Always gate on checkSupport and provide a non-XR fallback.
Haptic feedback
sceneview-web exposes a SceneViewHaptic class that wraps the browser
Vibration API
(navigator.vibrate(...)) behind the same seven semantic presets as the
Android and iOS libraries, so cross-platform code paths stay symmetric.
sceneview.haptic.light();
sceneview.haptic.success();
sceneview.haptic.continuous(1.0, 200);
sceneview.haptic.pattern([10, 50, 20]);
- Presets:
light() medium() heavy() success() warning()
error() selection(). Plus continuous(intensity, durationMs) and
pattern(durationsMs[]).
- The Web Vibration API exposes durations only — there is no intensity
knob — so the
intensity argument is accepted for cross-platform parity
but ignored at runtime.
- Desktop browsers and Safari on iOS do not expose
navigator.vibrate;
every call is then a silent no-op. Some browsers also restrict
vibration to user-gesture handlers. See llms.txt § Haptic Feedback.
Performance / hot paths
Preallocate scratch arrays and mutate them in place — never build fresh
[x, y, z] / float3(...) / mat4 array literals inside a requestAnimationFrame
tick. Filament.js reads the array synchronously, so reuse is safe, and the small
JS heap on iOS Safari turns per-frame allocation into a GC sawtooth that drops
frames. SceneView's own OrbitCameraController keeps eyeScratch / centerScratch
/ upScratch and rewrites them per frame instead of allocating — follow that
pattern in your render loop. Full cross-platform guidance:
docs/docs/performance.md § Hot Paths & Allocation-Free APIs
(audit umbrella #2263).
Resources
- Cheat sheet — the Kotlin/JS DSL, the JS API,
and the WebXR surface, with signatures pulled from
sceneview-web/src/.
- Recipes — model viewer, custom scene,
procedural geometry, WebXR AR/VR — each with the verified entry point.
- Migration — Three.js /
<model-viewer> →
sceneview-web, and cross-platform parity notes.
Workflow guidance
When the user asks for a SceneView-Web feature:
- Pick the API surface. Plain JS (
window.sceneview, script tag, no
build) vs Kotlin/JS DSL (SceneView.create, bundler). Match the user's
stack — don't give Kotlin to a vanilla-JS project.
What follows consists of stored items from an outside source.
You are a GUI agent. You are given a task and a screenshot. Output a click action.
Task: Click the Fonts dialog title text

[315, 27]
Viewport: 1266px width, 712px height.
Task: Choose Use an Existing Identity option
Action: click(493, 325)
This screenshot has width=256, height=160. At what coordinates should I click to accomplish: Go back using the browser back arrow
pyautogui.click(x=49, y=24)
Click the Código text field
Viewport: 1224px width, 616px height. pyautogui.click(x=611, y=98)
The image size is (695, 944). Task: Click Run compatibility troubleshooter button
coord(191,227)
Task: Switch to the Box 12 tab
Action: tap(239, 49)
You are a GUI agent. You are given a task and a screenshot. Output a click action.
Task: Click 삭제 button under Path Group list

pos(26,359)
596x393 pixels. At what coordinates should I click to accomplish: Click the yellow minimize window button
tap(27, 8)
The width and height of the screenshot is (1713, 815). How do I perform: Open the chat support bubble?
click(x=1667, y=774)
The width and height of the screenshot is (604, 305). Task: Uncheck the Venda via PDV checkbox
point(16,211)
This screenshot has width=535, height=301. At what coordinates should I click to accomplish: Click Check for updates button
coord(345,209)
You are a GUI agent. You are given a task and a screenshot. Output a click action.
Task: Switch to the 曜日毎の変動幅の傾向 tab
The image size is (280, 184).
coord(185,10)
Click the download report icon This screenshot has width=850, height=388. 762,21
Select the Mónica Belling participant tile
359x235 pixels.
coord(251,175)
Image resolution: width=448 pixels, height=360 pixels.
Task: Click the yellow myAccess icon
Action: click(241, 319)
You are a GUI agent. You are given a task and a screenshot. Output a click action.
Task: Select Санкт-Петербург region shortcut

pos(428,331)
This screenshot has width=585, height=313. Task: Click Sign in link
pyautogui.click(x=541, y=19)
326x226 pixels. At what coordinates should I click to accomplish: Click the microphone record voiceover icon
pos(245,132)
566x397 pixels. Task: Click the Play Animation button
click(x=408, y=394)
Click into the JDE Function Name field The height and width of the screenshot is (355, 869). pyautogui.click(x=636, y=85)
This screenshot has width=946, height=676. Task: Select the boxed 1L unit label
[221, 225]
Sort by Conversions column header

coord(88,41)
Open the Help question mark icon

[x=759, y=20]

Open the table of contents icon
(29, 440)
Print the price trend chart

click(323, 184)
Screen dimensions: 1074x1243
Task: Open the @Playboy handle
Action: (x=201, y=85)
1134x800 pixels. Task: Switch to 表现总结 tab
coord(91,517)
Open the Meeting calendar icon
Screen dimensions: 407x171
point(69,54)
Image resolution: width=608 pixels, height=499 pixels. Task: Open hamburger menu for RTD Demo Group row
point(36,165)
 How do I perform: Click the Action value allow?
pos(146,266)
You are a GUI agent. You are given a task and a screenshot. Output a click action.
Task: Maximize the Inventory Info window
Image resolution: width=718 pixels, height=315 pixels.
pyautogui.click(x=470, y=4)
- Load filament.js before sceneview-web.js in any HTML you generate.
- Give the canvas explicit dimensions.
- Treat creation and
loadModel as async — chain with .then/await.
- For WebXR,
checkSupport first, create inside a click handler, and
provide a non-XR fallback path.
- Read
llms.txt § SceneView Web for the full surface before inventing an
API. The DSL, JS API, and WebXR sections are exhaustive.